## 取り組む課題
[A] 信長の呼称をめぐる文章のうち、「これ解る方中々の歴史通ですよね~多分。」から「ばせていたのかもしれません。」までをすべて、「徳川家康」を「家康公」に入れ替えて書き写してください。
[B] 信長の呼称をめぐる文章を、最後の文の後から引き取って続けて書くこと。

実は作中で信長の呼称が歴史と少し違います。

これ解る方中々の歴史通ですよね~多分。

では、早速、答え合わせ!!

作中ではあまりコロコロ変えると読み辛い解り辛いかな~と思い、「上様」の呼称である程度統一しました。(※初期は「上総介」途中「右府」呼びでしたけどね)

しかし、実際は織田信忠に織田家の当主の座を渡して以降の信長の呼称は「大御所様」に変わったとも云われています。

「大御所様」と言うのは隠居した将軍か将軍の父が呼称したもので、徳川家康も将軍職を息子の秀忠に譲って以降そう呼ばれました。

隠居した親王、摂政・関白の実父も「大御所様」呼称で呼ばれましたが武士の間では基本的に前将軍か将軍の父なのですが、将軍職を得る寸前まで上り詰めた事と権威付けでそう呼ばせていたのかもしれません。

江戸幕府では大御所呼びは将軍職経験者のみと厳格に決めていたようです。

11代将軍の徳川家斉が自分の実父を大御所呼びしようとしたらしいのですが、幕臣に反対されたと言う事もある程に江戸幕府では明確に権威付けしていたようです。

## データ抜粋
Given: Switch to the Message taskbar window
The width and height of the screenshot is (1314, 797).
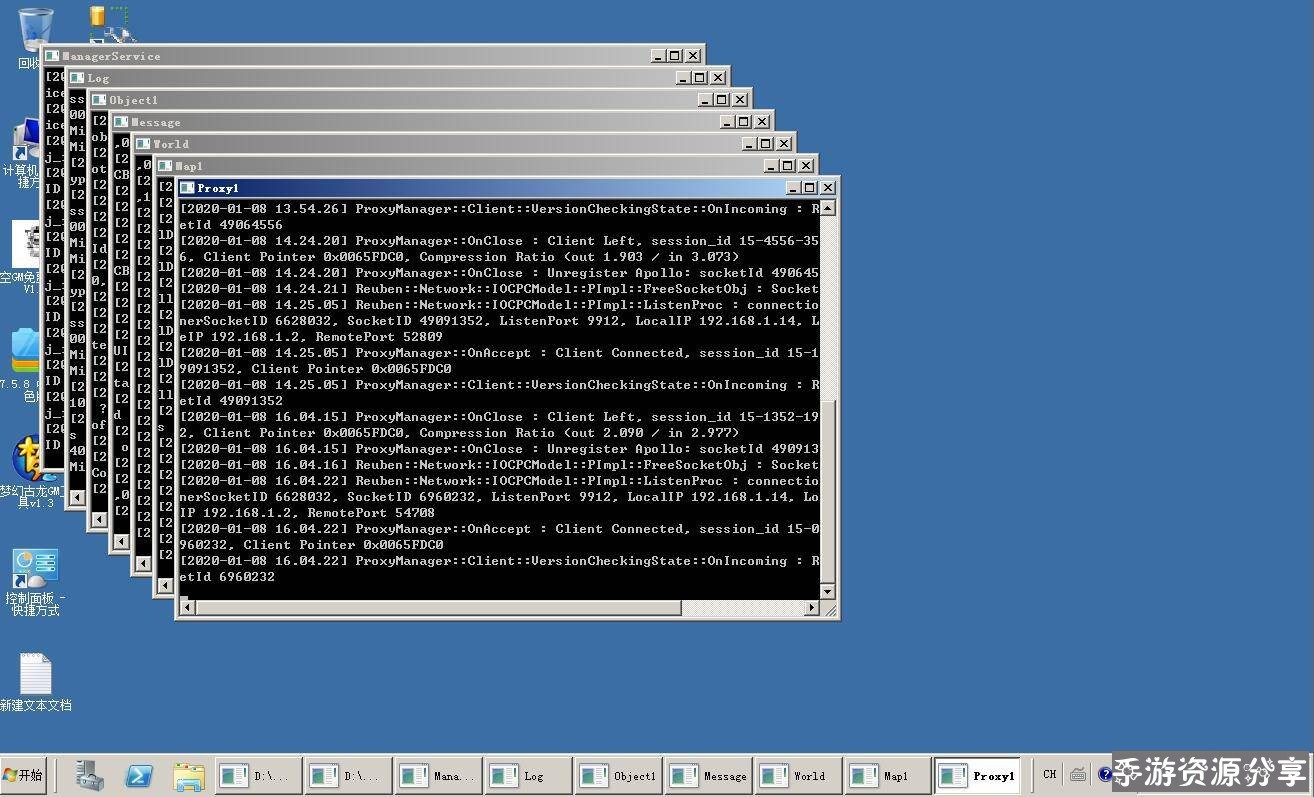Looking at the screenshot, I should click(709, 776).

## 解答はこちら
[A]
これ解る方中々の歴史通ですよね~多分。

では、早速、答え合わせ!!

作中ではあまりコロコロ変えると読み辛い解り辛いかな~と思い、「上様」の呼称である程度統一しました。(※初期は「上総介」途中「右府」呼びでしたけどね)

しかし、実際は織田信忠に織田家の当主の座を渡して以降の信長の呼称は「大御所様」に変わったとも云われています。

「大御所様」と言うのは隠居した将軍か将軍の父が呼称したもので、家康公も将軍職を息子の秀忠に譲って以降そう呼ばれました。

隠居した親王、摂政・関白の実父も「大御所様」呼称で呼ばれましたが武士の間では基本的に前将軍か将軍の父なのですが、将軍職を得る寸前まで上り詰めた事と権威付けでそう呼ばせていたのかもしれません。

[B]
さて、何故紛らわしくなると感じたかと言うと、信長が家督を息子に渡して「大御所様」などと呼ばせたとも云われますが、息子の信忠も家臣たちに「上様」と呼ばれる存在でした。

その為、紛らわしくなると考え、作中では統一して信忠を「中将様」と呼ぶことにした訳です。

まぁ作中では名前が出て来る程度で出番無かった人物ですし。

では、何時から信長が「大御所様」と呼ばれることになったのかと言うと、1575年に長篠の戦で織田家が勝利を治め、信忠が正五位下の官位を朝廷から貰い、同年後日に秋田城介あきたのじょうのすけと言う官職を貰いました。

それに伴い、信長も家督を信忠に譲り、信忠に岐阜城も渡し、美濃・尾張両国の支配権も渡したことによりそのようになったようです。

さて、もう一つ、信長は1572年頃に息子の信忠が元服した頃位から「大殿」と呼ばれるようにもなっています。

上総介・殿→大殿→上様→大御所と言った感じで呼ばれていたようです。

人によって少し呼び方変わりますので大殿と上様は結構被って呼ばれたようですし、大御所呼びとなった時も人によっては大殿と呼んだ者も居たようです。

まぁそこら辺は信長が許せばOK的な部分なのでしょうけどね。

それからそれから、「右府」と呼ばれた時期もあります。

また、「弾正忠」と呼ばれた時期もあります。

本当に親しい人物たちはずっと「三郎様」と呼んでいたようですけどね~

なんせ織田信長の正式名称は「平朝臣織田三郎信長」となります。

変わらない部分だからこそ本当に親しい者には「三郎」呼びさせていました。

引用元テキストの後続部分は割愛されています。